In July 2013, Dr Sergio Canavero at the Italy-based Turin Advanced Neuromodulation Group (TANG) revealed his plans to conduct the first human head transplant- – a project named HEAVEN-GEMINI. In June this year the doctor will present updated plans for the project at the American Academy of Neurological and Orthopedic Surgeons’ 39th Annual Conference in Annapolis. His presentation is expected to answer some of the questions surrounding this humungously mind-boggling surgical procedure.
Even as researchers mull the feasibility of Dr Canavero’s surgical venture, it is clear that it will not die for the want of a donor. Valery Spiridonov, a 30-year-old computer scientist from Vladimir, Russia, suffering from a rare genetic muscle-wasting syndrome called the Werdnig-Hoffman disease, has volunteered to donate “because I want the chance of a new body before I die”.
The deficit of motor neurons in the spinal cord and the brain area linked to the cord causes Spiridonov’s affliction, which eventually leads to complete immobilization of its victims. Spiridonov has been living with Werdnig-Hoffman since he was 1. The donor’s body will be attached to the head of the recipient through spinal cord fusion, says Dr Canavero.
If it ever happens, this will be by far the most complex surgical procedure ever undertaken by man and is estimated to take 100 surgeons about 36 hours to complete. It will involve spinal cord fusion (SCF).
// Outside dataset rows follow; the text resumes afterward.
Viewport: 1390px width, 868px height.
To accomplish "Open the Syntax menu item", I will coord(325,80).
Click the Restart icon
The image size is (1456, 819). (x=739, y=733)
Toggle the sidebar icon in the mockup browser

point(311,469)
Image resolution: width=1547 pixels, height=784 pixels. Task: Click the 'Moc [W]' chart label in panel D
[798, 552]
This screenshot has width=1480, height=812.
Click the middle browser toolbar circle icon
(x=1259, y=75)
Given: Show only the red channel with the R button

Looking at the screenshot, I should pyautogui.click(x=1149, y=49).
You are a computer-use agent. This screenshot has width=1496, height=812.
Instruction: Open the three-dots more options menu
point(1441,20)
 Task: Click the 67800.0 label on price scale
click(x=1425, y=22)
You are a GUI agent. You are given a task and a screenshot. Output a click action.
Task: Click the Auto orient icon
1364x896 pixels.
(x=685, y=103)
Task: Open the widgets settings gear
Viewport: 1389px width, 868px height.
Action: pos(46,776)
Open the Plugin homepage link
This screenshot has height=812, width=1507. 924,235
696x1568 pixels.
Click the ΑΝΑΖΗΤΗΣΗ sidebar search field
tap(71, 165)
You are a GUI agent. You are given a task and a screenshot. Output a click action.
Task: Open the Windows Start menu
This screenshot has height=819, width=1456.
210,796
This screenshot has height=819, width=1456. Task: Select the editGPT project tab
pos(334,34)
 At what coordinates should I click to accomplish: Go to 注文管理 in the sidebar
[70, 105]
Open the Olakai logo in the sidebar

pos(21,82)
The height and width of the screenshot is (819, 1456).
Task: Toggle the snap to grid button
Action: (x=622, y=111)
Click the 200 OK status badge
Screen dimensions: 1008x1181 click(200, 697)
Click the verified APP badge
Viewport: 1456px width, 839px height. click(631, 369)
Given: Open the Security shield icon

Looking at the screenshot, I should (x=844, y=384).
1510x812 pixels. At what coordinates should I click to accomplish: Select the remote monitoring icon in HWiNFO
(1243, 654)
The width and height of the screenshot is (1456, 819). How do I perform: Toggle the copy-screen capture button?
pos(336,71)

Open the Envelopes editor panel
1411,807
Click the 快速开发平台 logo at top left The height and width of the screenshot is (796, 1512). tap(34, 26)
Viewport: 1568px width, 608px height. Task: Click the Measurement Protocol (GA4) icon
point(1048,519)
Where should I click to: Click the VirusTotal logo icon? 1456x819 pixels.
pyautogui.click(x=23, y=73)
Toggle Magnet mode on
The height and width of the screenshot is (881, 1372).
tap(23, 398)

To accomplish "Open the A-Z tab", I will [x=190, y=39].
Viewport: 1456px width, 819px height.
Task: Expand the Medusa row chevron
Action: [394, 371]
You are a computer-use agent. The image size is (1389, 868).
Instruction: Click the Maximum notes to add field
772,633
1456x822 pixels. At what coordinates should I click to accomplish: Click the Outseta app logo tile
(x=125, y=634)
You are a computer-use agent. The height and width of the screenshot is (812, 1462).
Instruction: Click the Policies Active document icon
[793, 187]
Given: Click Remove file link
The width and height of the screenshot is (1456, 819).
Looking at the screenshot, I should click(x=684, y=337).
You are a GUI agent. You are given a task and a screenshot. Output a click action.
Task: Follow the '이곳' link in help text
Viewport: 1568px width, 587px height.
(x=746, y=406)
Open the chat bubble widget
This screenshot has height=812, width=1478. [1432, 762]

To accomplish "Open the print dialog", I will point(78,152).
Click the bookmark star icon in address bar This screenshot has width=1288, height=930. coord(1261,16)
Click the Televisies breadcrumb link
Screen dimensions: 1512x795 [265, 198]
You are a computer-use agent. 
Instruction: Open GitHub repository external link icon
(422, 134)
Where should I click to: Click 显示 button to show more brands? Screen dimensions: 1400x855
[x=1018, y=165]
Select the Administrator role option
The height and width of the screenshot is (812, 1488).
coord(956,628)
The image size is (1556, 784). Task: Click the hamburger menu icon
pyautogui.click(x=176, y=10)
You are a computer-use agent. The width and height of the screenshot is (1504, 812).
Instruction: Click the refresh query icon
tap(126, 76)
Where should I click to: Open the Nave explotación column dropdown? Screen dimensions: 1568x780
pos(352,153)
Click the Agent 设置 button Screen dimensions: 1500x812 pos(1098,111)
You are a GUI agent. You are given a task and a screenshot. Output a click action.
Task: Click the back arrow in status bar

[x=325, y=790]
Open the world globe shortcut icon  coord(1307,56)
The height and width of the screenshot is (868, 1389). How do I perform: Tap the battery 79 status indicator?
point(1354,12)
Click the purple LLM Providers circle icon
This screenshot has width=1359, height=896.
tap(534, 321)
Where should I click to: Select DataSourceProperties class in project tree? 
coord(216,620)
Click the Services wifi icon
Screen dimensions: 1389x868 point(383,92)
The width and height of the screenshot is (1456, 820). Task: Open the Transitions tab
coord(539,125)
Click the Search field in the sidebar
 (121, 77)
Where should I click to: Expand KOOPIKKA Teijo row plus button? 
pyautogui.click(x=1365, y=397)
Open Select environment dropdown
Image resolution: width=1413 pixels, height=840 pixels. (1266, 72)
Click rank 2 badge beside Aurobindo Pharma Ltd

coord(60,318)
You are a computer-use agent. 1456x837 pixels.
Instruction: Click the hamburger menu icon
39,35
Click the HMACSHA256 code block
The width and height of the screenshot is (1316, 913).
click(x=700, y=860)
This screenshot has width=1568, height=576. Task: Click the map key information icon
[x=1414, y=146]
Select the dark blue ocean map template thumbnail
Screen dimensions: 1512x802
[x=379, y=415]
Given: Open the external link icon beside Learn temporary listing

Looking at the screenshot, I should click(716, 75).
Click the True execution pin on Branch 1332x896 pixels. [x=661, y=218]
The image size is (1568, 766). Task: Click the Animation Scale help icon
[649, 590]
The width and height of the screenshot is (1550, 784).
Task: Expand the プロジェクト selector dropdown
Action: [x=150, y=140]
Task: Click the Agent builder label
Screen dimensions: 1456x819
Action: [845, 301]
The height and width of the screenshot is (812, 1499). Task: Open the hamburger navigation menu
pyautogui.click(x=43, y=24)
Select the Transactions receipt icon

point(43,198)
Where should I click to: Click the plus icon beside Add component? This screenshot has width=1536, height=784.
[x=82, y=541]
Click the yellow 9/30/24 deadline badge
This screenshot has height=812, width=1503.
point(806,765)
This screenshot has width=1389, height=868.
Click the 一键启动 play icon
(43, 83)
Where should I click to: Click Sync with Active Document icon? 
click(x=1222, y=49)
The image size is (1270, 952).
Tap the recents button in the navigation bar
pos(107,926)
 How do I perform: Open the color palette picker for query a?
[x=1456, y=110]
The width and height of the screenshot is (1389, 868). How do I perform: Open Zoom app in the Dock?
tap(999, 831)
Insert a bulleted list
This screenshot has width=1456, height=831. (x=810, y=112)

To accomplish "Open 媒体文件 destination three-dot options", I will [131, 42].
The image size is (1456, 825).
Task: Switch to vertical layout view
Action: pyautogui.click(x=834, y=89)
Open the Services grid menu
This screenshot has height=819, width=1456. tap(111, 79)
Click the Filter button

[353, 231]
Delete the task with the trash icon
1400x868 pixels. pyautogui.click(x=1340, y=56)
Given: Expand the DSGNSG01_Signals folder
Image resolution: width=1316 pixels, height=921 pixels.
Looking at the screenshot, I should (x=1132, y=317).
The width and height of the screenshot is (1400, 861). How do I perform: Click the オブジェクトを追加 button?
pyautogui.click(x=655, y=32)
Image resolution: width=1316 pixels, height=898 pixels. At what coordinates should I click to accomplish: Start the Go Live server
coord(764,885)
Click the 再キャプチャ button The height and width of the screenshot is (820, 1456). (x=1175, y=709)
An “ultra-sharp blade” will be used to remove the head from a donor body to minimize damage to the spinal cord. The spinal cord of the donor body will then be fused with the spinal cord of the recipient’s head.
For 3-4 weeks the recipient will be kept in coma for during which time the spinal cord will be subjected to electrical stimulation via implanted electrodes to boost the new nerve connections. According to the surgeon the patient would be able to walk within 1 year with the help of physical therapy.